DNSSEC – криптографическая защита доменной зоны .org

Некоммерческая организация Public Interest Registry, созданная для управления доменной зоной .org, собирается внедрить новый стандарт безопасности – DNSSEC, который обеспечит надежную криптографическую защиту домена верхнего уровня .org. Таким способом можно предотвратить атаки с использованием спуфинга, поскольку DNSSEC предоставляет возможность устанавливать подлинность доменных имен веб-сайтов и соответствующих IP при помощи цифровых подписей и открытого шифрования.

В настоящее время DNSSEC считается одним из лучших способов сократить число уязвимостей DNS, в том числе предотвратить появление так называемой ошибки Каминского, обнаруженной специалистом в области компьютерной безопасности Дэном Каминским (Dan Kaminsky). Используя эту уязвимость, злоумышленник может перенаправить трафик с подлинного веб-сайта на поддельный и завладеть пользовательскими данными, такими как банковские реквизиты и пароли.

По словам Алексы Раад (Alexa Raad), исполнительного директора Public Interest Registry, стандарт DNSSEC уже давно превратился из теоретической возможности в практическую необходимость. В зоне .org зарегистрировано 7,5 миллионов имен, и она станет крупнейшим доменом, использующим эту технологию.

В конце июня начнется тестовое внедрение DNSSEC, а в декабре Public Interest Registry планирует предложить ее использование членам Промышленного объединения DNSSEC, в которое входят крупнейшие регистраторы доменных имен и производители программного обеспечения для DNS-серверов.

Поскольку решения такого уровня обязательно должны затрагивать производителей оборудования и поставщиков онлайн-услуг, некоторые рекомендации Public Interest Registry обращены к крупным IT-компаниям. В числе этих рекомендаций – использование нового алгоритма NSEC3 вместо устаревшего NSEC, который не обеспечивает должного уровня безопасности. Участникам Объединения также будет предложено разработать соответствующие технологические процедуры, такие как переносы доменов из одного реестра в другой для осуществления поддержки DNSSEC.

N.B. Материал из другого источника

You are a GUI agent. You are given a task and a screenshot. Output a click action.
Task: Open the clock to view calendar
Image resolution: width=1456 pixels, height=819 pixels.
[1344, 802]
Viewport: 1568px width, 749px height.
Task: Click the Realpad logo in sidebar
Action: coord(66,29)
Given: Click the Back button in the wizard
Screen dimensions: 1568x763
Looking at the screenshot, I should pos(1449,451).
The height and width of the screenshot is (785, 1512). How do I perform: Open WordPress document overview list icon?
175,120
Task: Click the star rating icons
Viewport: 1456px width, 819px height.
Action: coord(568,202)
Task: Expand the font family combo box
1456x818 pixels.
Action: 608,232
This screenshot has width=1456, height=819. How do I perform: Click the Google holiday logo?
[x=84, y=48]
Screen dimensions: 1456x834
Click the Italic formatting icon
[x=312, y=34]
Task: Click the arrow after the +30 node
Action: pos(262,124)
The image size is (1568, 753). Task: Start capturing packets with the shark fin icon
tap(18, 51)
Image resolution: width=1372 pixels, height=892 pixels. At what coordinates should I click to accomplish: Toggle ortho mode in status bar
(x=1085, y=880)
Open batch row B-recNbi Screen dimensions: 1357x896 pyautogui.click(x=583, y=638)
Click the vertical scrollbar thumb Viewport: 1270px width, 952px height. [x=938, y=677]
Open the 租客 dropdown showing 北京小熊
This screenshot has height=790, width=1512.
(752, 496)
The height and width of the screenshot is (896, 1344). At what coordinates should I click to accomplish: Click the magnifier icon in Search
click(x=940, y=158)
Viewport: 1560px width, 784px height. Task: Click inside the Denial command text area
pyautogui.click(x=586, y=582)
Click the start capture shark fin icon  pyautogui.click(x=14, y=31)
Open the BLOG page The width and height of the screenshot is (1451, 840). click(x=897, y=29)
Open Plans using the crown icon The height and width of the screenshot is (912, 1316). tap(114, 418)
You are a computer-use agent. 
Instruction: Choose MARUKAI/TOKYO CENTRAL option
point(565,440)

Сегодня Public Interest Registry собирается объявить о начале тестирования стандарта DNSSEC при участии нескольких регистраторов, сначала на специально созданных, а затем – на настоящих доменных именах. Через несколько месяцев планируется начать распространение поддержки DNSSEC на все домены .org, а окончательный переход на новый стандарт состоится не раньше 2010 года.